The monologue–some might argue short play, due to its formatting–in question was written in response to a March 2020 challenge issued by Jason A.Young, of Clarksburg’s Vintage Theatre Company. Jason challenged a number of West Virginia playwright types to write monologues documenting the pandemic experience in West Virginia. As I explained to Jason at the time, I wasn’t having a WV pandemic experience because I was in Mississippi. While I couldn’t really comment on what was going on back in home, I could definitely shed some light on what was happening to me and my family in my home town of Starkville.

For me and my parents, Covid-19 was only the icing on the already difficult cake that started our year. While my father’s surgery in mid-February had been a success in terms of ridding him of the agony he’d been in for months, due to a pinched nerve, it had not entirely been the instant cure we’d hoped for. He came out of surgery barely able to walk due to months of using his legs incorrectly in order to avoid pain. He then wound up doing nine weeks of in-patient rehab at a nursing home facility while I split my time between hanging out with him in his room there and being at home to take care of my step-mother, Myra.

Part way into his rehab experience, Mississippi had its first case of Covid-19 and Dad’s facility went on full lockdown. This meant I couldn’t get inside to see him because they were trying like hell to keep Covid-19 out. We could then only communicate with Dad by phone, Facebook video, and by me standing outside of his ground-floor window and talking to him phone to phone.

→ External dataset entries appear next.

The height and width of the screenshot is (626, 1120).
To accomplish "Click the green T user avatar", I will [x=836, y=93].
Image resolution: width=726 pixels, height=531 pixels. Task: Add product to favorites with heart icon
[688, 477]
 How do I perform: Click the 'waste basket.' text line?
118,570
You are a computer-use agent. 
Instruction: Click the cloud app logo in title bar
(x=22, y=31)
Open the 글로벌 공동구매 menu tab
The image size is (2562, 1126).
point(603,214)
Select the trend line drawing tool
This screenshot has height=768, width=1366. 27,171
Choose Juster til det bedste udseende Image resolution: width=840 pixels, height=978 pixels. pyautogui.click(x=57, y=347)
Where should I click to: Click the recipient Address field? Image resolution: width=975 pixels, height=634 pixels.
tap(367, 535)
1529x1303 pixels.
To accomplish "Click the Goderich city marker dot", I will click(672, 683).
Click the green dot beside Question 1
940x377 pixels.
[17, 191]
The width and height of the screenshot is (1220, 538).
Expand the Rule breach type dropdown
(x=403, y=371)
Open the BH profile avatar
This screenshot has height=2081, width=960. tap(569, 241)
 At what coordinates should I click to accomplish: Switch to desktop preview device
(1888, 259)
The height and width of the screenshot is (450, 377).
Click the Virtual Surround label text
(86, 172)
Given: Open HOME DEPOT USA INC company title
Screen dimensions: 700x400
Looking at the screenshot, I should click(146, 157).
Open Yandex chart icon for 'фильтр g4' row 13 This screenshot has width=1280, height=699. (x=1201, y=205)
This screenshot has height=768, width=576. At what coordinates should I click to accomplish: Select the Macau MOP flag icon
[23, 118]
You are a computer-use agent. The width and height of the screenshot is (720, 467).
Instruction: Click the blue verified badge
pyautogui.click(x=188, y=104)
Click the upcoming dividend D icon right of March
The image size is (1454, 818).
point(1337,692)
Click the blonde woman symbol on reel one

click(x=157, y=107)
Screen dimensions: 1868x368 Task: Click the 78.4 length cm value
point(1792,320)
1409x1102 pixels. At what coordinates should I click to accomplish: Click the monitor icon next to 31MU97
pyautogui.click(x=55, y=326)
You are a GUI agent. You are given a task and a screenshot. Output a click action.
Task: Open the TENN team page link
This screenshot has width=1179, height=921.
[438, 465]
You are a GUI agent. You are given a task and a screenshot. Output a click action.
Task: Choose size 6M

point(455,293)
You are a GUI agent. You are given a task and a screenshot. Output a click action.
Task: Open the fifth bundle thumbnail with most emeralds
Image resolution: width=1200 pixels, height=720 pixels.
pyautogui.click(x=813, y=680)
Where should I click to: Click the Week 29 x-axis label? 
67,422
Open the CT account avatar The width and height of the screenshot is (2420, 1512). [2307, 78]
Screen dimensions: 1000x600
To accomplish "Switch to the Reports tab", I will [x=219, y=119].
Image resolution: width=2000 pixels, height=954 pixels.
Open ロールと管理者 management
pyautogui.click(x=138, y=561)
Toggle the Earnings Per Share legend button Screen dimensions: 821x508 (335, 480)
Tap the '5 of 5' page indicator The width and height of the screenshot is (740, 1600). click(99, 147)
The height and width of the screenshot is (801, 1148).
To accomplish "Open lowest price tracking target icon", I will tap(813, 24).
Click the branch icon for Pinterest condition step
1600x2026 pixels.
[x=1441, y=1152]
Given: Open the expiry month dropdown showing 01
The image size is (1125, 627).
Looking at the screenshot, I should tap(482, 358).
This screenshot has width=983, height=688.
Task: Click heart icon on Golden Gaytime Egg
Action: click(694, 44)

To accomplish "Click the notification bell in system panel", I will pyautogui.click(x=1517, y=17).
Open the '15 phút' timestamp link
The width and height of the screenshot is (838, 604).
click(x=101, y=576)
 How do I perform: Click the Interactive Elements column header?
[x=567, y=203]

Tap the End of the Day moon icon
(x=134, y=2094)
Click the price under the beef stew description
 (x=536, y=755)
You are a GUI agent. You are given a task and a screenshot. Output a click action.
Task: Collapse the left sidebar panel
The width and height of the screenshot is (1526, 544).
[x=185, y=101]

By the time Jason issued the challenge to write a monologue, I had a few things to say about the pandemic experience. The monologue I wrote, entitled “Fish Bowl,” depicts one side of a cell phone conversation between a father and son looking at each other through the glass of a nursing home room window. It was inspired by the many such conversations I had with my dad through the window of his room during those weeks. And while much of the conversation is fictional, much of it is true. It also quite accurately depicts the way I came to learn that there had been an outbreak of Covid-19 in his facility during one such conversation.

I turned in the monologue to Jason in April 2020. He passed it along to a very talented local actor from his troop named Sean Marko, who made both audio and, later, video readings of it as a kind of online workshop. It helped the revision process immensely to hear how the words sounded and where my tendency toward super long sentences caused train wrecks in the execution. Being back in the collaborative process of theatre again felt great, especially after weeks of avoiding any such output, viewing it as a distraction to my many responsibilities at hand.

Months later, I did another couple of polishes on “Fish Bowl” and submitted it to Sandy for her anthology. She said it made her cry, which I guess is as good a review as a writer is likely to get. She accepted it and it was published as part of In the Midst: A COVID-19 Anthology in November, 2020.

I guess this is a long way to go to say, “Fish Bowl,” has just been published again in the brand new ebook edition of In the Midst: A Covid-19 Anthology. Unlike the print editions, where readers needed to chose between black and white and a pricier full-color version, though, the much cheaper ebook is in full color.

There’s a lot more tale to tell about my time in Mississippi, both comedic and tragic. I’m now considering the best format in which to tell it.